The latter results were obtained for default chunk and block shapes. But we can get way more performance if we could get optimal values for chunk and block shapes, without having to test different values manually. Indeed, ironArray comes with the handy function `ia.matmul_params` that receives the shapes from the two matrices and returns good guesses for chunk and block shapes so as to compute the matrix multiplication:

In [6]:
# Obtain optimal chunk and block shapes
mparams = ia.matmul_params(amshape, bmshape, itemsize=8)
amchunks, amblocks, bmchunks, bmblocks = mparams

# Remove the on-disk array to create it again
ia.remove_urlpath(filename)

am_opt = ia.random.normal(amshape, 3, 2, chunks=amchunks, blocks=amblocks, urlpath=filename, fp_mantissa_bits=20)
print(am_opt.info)
w = np.ones(bmshape)
bm_opt = ia.numpy2iarray(w, chunks=bmchunks, blocks=bmblocks)
print(bm_opt.info)

type   : IArray
shape  : (100000, 25000)
chunks : (4116, 4116)
blocks : (147, 147)
cratio : 2.83

type   : IArray
shape  : (25000, 1000)
chunks : (4116, 1029)
blocks : (147, 147)
cratio : 560.34



Now, let's compute do the multiplication and compare it with the non optimized computation (the one with default chunk and block shapes).

In [7]:
%%mprof_run iarray::op_matmul
iacm_opt = am_opt @ bm_opt
print(iacm_opt.info)

type   : IArray
shape  : (100000, 1000)
chunks : (4116, 1029)
blocks : (147, 147)
cratio : 37.14

memprofiler: used 50.29 MiB RAM (peak of 50.29 MiB) in 13.1864 s, total RAM usage 736.25 MiB


In [8]:
%mprof_plot iarray::matmul iarray::op_matmul -t "Matrix computation comparison"

As can be seen, with the chunk and block shapes provided by this function, *much less* memory is consumed (less than 50x) and the execution time has improved *very significantly* too (more than 12x in this case).
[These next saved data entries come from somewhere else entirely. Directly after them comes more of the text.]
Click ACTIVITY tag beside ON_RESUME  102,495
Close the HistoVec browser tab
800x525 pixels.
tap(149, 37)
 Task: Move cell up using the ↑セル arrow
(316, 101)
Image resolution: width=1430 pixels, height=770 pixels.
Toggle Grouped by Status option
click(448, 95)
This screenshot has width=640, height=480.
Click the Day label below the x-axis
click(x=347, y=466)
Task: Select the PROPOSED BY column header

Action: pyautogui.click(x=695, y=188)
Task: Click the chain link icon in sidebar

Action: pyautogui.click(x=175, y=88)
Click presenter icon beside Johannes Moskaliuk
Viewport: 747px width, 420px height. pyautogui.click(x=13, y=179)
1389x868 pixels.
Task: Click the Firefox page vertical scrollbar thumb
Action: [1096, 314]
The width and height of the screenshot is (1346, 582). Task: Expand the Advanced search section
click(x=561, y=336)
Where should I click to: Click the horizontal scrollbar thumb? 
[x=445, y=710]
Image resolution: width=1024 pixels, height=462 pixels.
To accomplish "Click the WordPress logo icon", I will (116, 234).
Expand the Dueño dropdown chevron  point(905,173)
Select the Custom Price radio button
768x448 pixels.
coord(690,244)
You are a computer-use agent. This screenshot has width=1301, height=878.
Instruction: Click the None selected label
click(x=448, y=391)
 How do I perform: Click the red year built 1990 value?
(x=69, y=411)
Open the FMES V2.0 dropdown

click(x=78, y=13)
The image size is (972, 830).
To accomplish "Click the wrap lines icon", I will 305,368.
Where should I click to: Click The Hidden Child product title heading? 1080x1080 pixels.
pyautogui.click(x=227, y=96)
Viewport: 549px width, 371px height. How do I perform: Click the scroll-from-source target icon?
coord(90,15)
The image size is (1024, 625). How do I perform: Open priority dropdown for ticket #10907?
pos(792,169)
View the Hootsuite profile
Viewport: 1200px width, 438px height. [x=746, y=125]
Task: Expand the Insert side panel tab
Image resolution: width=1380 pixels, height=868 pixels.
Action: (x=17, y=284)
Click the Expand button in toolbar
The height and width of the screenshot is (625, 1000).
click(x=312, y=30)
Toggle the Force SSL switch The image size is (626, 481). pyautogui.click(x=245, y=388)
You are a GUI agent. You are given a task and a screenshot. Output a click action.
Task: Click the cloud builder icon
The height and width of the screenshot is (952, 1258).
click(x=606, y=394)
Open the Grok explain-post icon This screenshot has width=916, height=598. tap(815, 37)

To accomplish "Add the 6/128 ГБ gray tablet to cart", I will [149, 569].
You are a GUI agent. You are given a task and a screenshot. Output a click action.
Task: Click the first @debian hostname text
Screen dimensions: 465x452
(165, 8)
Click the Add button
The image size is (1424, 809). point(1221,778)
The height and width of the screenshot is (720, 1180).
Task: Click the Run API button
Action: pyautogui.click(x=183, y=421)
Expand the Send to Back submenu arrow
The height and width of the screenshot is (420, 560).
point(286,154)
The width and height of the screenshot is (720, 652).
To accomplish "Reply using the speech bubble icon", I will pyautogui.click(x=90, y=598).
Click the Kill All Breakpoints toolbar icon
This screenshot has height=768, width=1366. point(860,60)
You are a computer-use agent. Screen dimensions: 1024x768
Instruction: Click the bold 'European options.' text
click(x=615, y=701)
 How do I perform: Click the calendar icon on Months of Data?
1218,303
Furthermore, we have seen that one way to obtain faster results in ironArray is to favor the speed when computing the multiplication, so let's try it.
To do that, we will need to use the `ia.matmul` function to pass some configuration parameters (see [the documentation](https://ironarray.io/docs/html/reference/autofiles/linalg/iarray.matmul.html#iarray.matmul) for more information) and the btune machinery will have to be activated (the default).

In [9]:
%%mprof_run iarray::speed_matmul
iacm_speed = ia.matmul(am_opt, bm_opt, favor=ia.Favor.SPEED)
print(iacm_speed.info)

type   : IArray
shape  : (100000, 1000)
chunks : (4116, 1029)
blocks : (147, 147)
cratio : 37.14

memprofiler: used 22.18 MiB RAM (peak of 22.18 MiB) in 13.2818 s, total RAM usage 759.78 MiB


In [10]:
%mprof_plot iarray::op_matmul iarray::speed_matmul -t "Matrix multiplication computation"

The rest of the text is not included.